*Aim*.
Write out every line of the items below word for word, leaving out the pictures.

*Given data*.
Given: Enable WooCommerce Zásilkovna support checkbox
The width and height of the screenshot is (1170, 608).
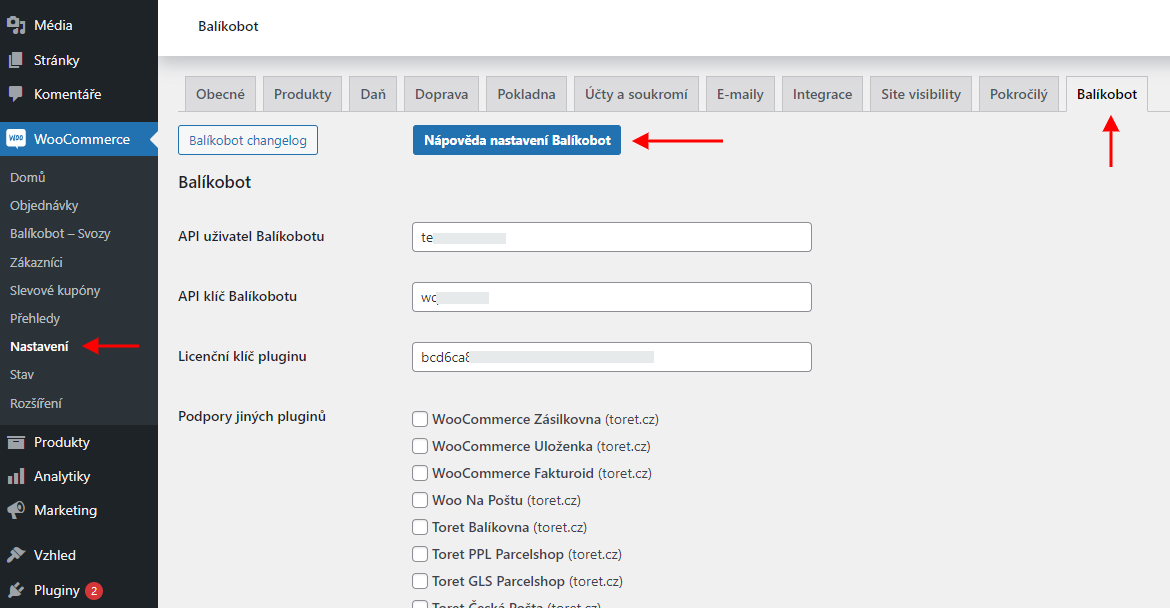Looking at the screenshot, I should [421, 419].
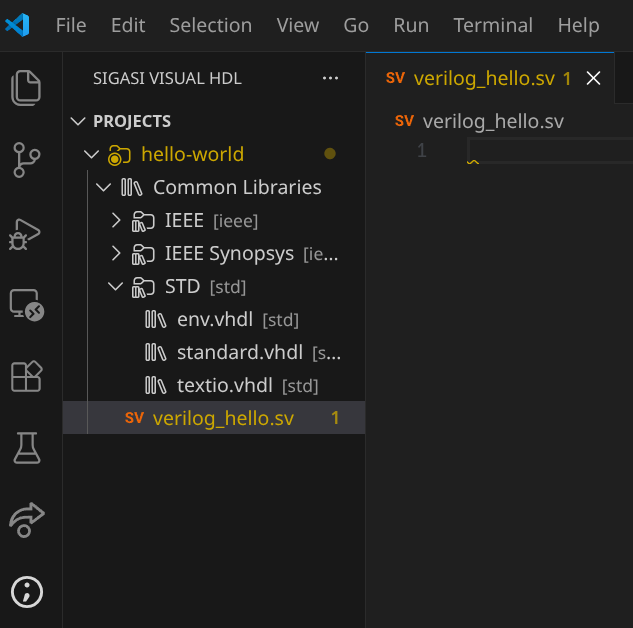This screenshot has width=633, height=628.
Task: Open the Source Control view
Action: pyautogui.click(x=27, y=160)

*Answer to the task*.
Given: Enable WooCommerce Zásilkovna support checkbox
The width and height of the screenshot is (1170, 608).
Looking at the screenshot, I should [421, 419].
This screenshot has width=633, height=628.
Task: Open the Source Control view
Action: pyautogui.click(x=27, y=160)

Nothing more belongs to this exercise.